▶ **WHAT THE TASK ASKS**:
The line containing "Given: Open the blue 当下资源网 ad button" and each line after it, through the final line of the data, are to be retyped exactly, with pictures left out.

▶ **DATA TO PROCESS**:
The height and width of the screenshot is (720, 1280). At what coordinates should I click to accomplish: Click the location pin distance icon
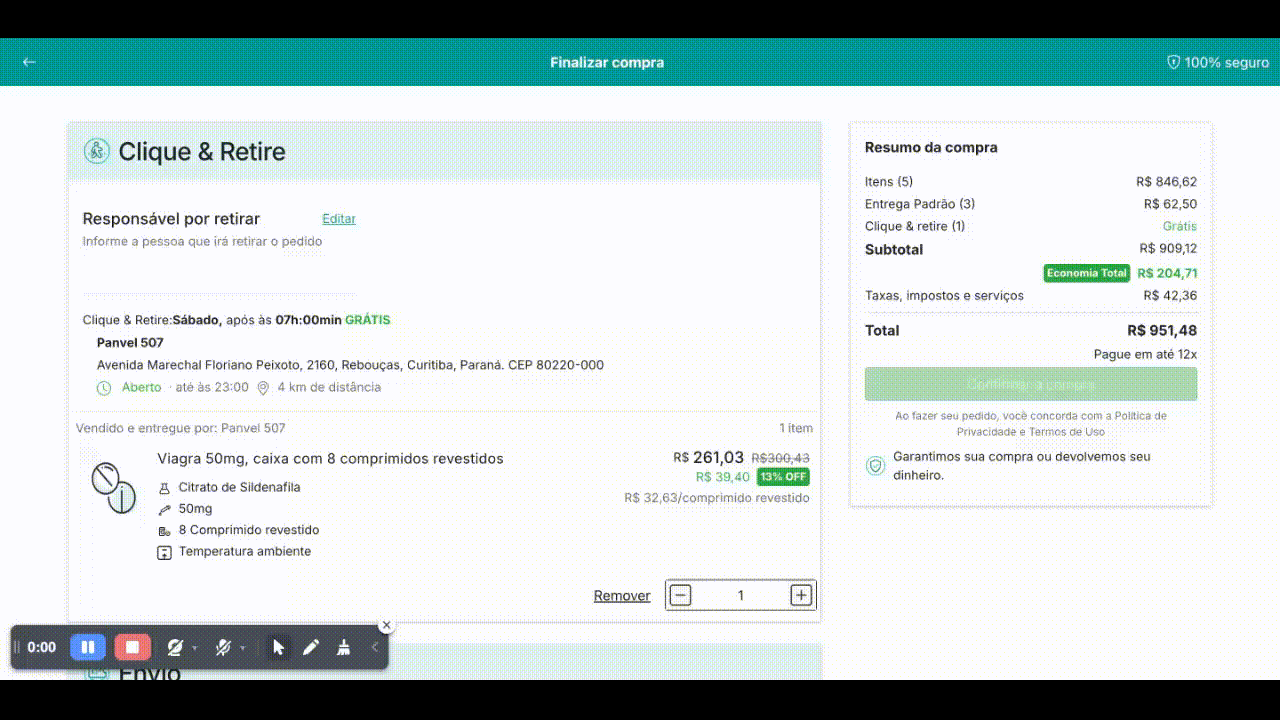pos(263,388)
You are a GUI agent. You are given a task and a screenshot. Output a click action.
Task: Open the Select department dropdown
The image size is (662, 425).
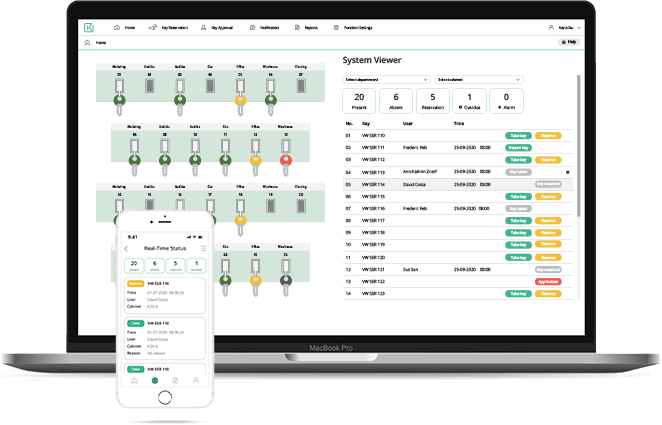(385, 78)
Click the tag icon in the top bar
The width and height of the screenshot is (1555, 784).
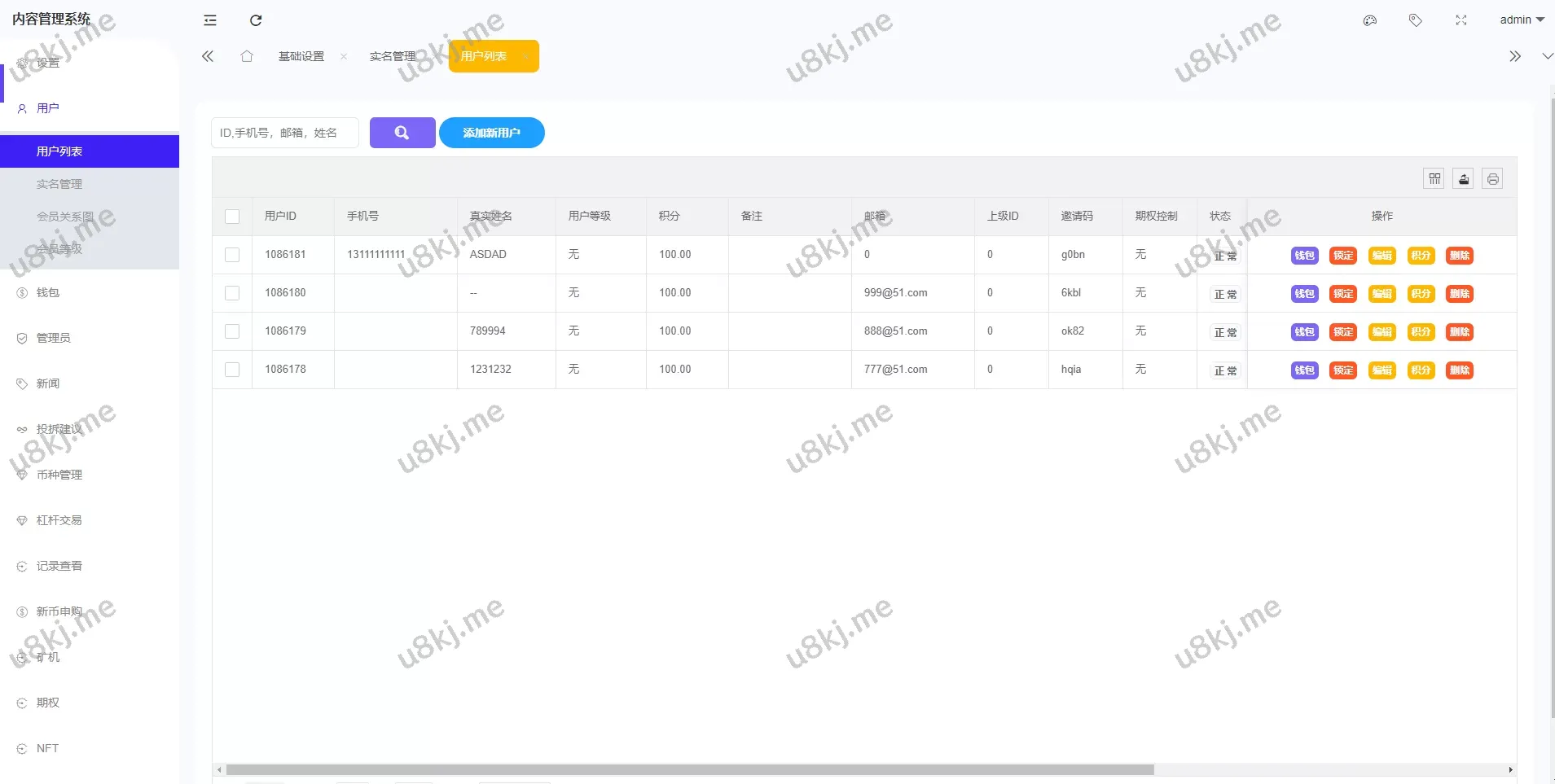pos(1416,20)
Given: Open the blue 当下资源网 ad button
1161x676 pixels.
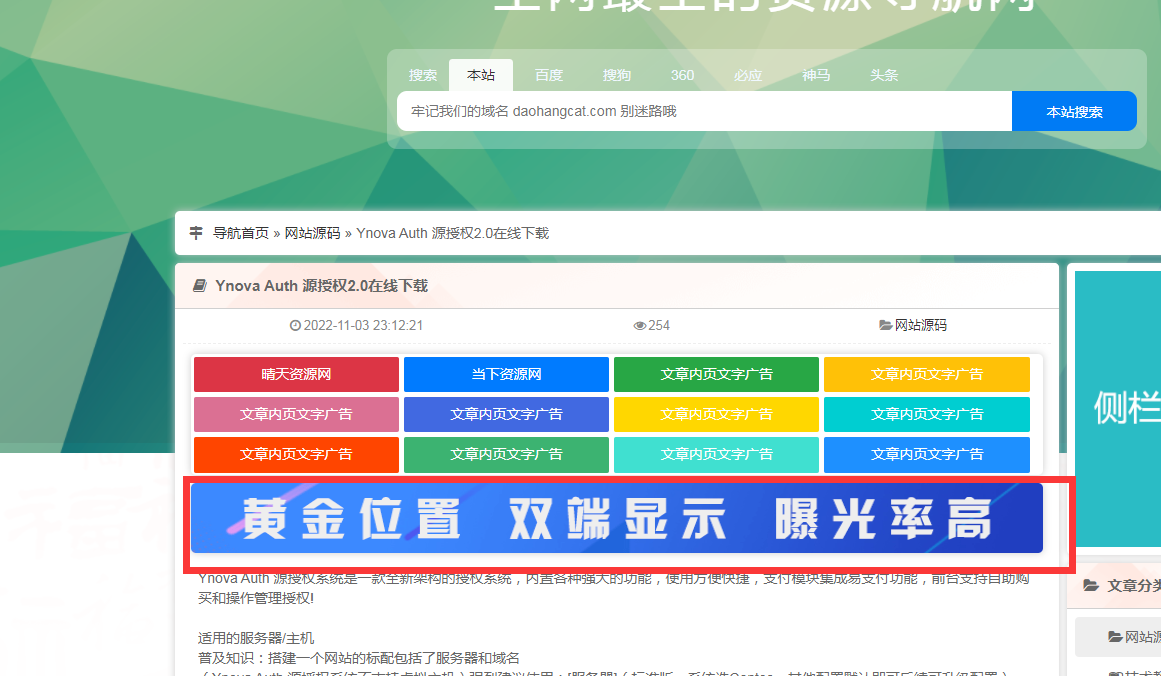Looking at the screenshot, I should coord(506,374).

▶ **SOLUTION**:
Given: Open the blue 当下资源网 ad button
1161x676 pixels.
Looking at the screenshot, I should coord(506,374).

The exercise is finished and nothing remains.